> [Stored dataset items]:
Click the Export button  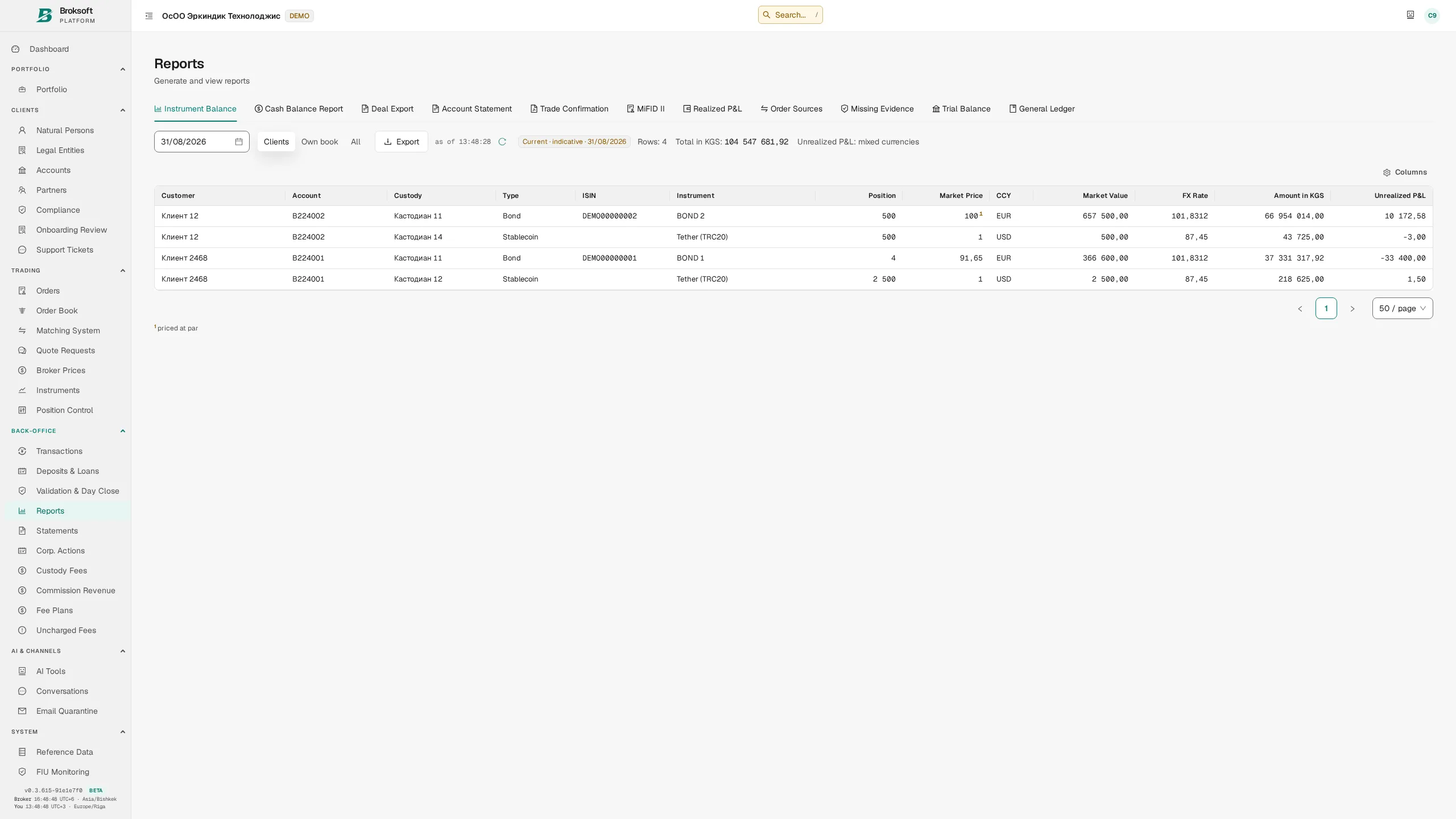click(x=402, y=142)
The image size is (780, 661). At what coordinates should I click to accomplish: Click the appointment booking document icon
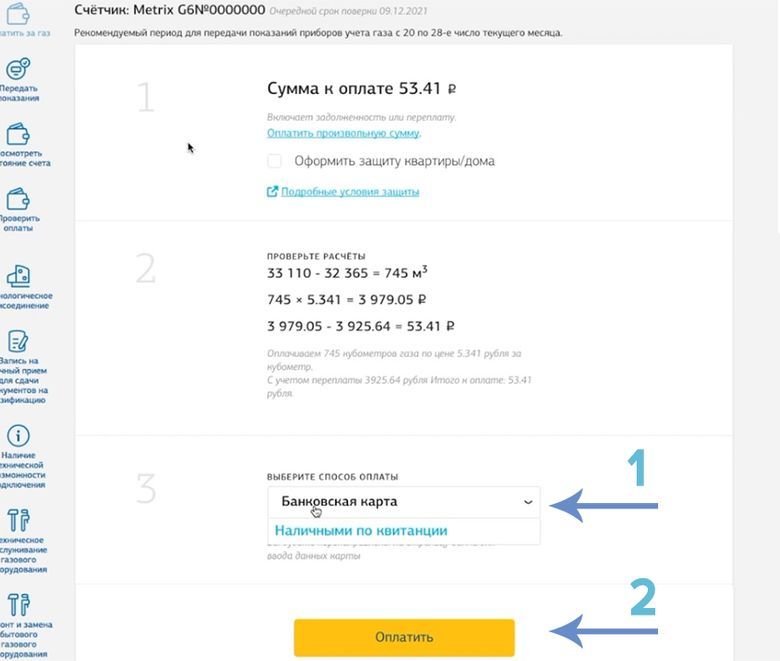click(x=18, y=341)
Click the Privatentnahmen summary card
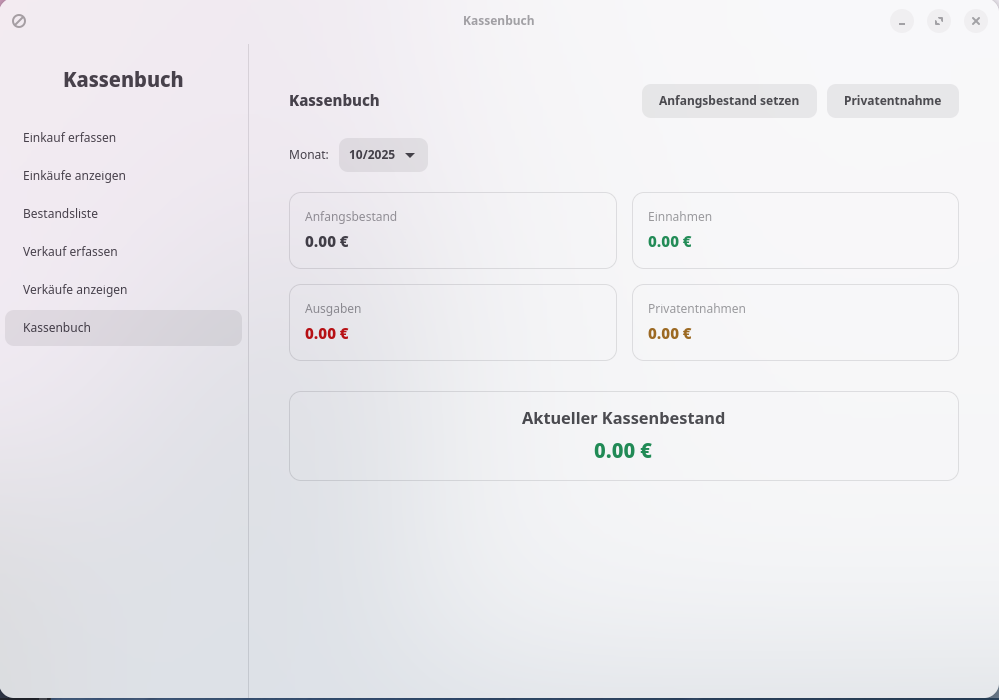Viewport: 999px width, 700px height. tap(795, 323)
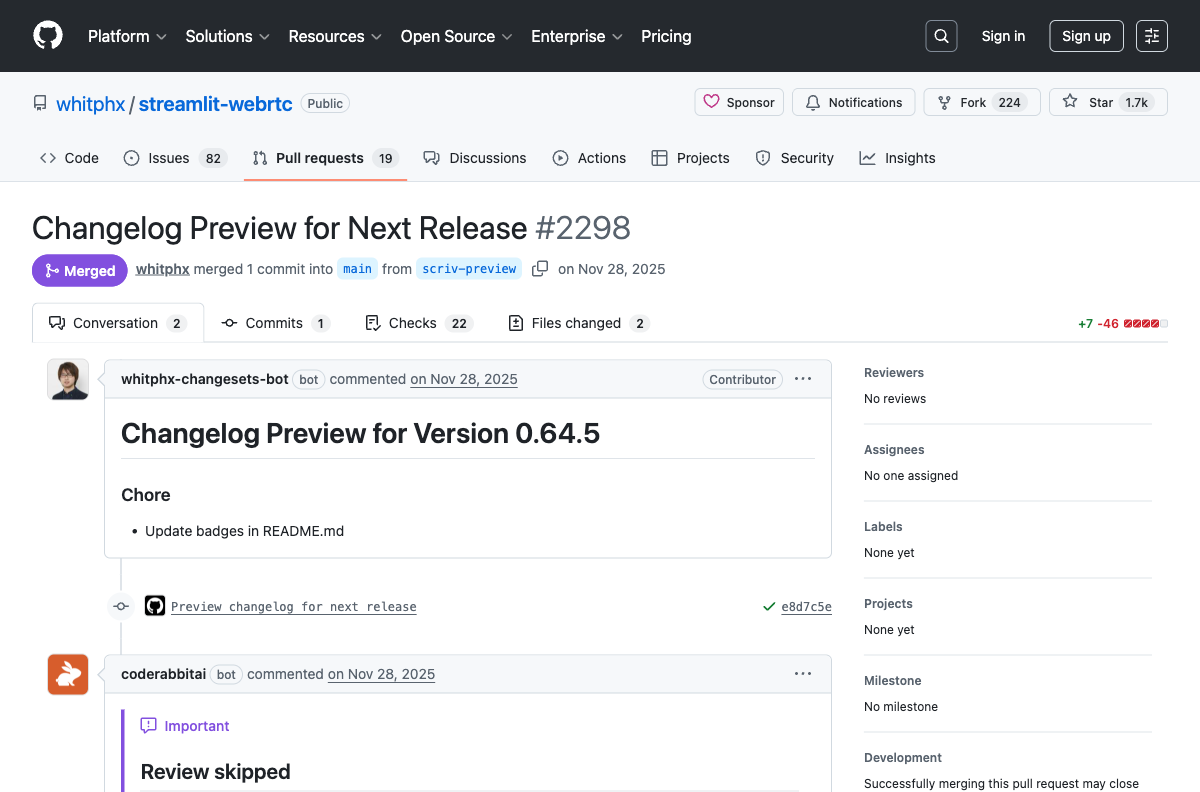This screenshot has width=1200, height=792.
Task: Click the GitHub logo icon
Action: (x=48, y=36)
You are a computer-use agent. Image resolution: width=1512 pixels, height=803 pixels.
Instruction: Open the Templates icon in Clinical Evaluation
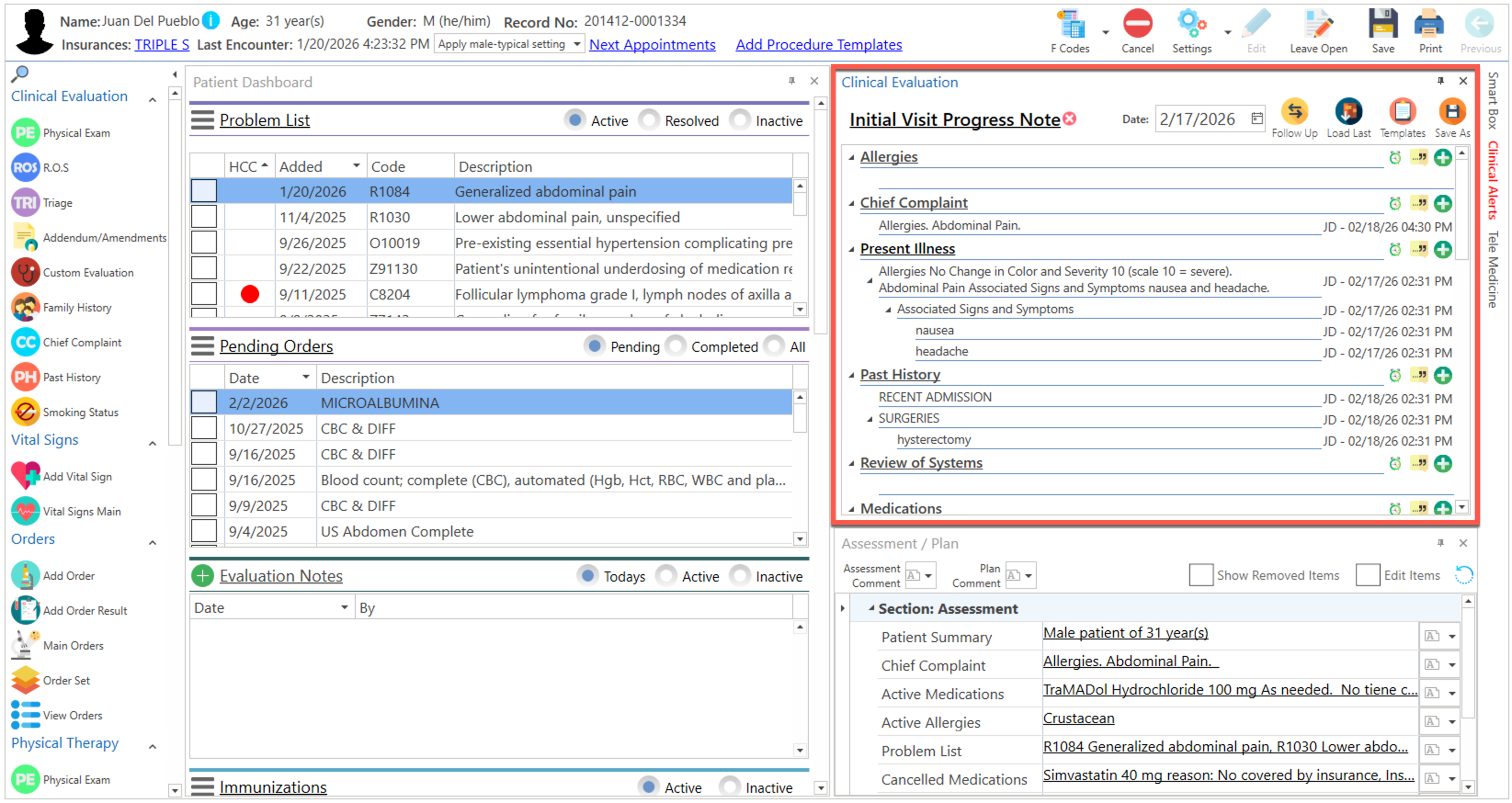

> [What is asked]: Rewrite the listing from the line containing "The image size" through its end, substituting "overview panel" for "summary card" and changing nothing else. Omit the pictures from your answer.

> [Written solution]:
The image size is (780, 661). At what coordinates should I click to accomplish: Click the appointment booking document icon
click(x=18, y=341)
Click the Privatentnahmen overview panel
Viewport: 999px width, 700px height. tap(795, 323)
This screenshot has width=1200, height=792.
Task: Click the GitHub logo icon
Action: (x=48, y=36)
You are a computer-use agent. Image resolution: width=1512 pixels, height=803 pixels.
Instruction: Open the Templates icon in Clinical Evaluation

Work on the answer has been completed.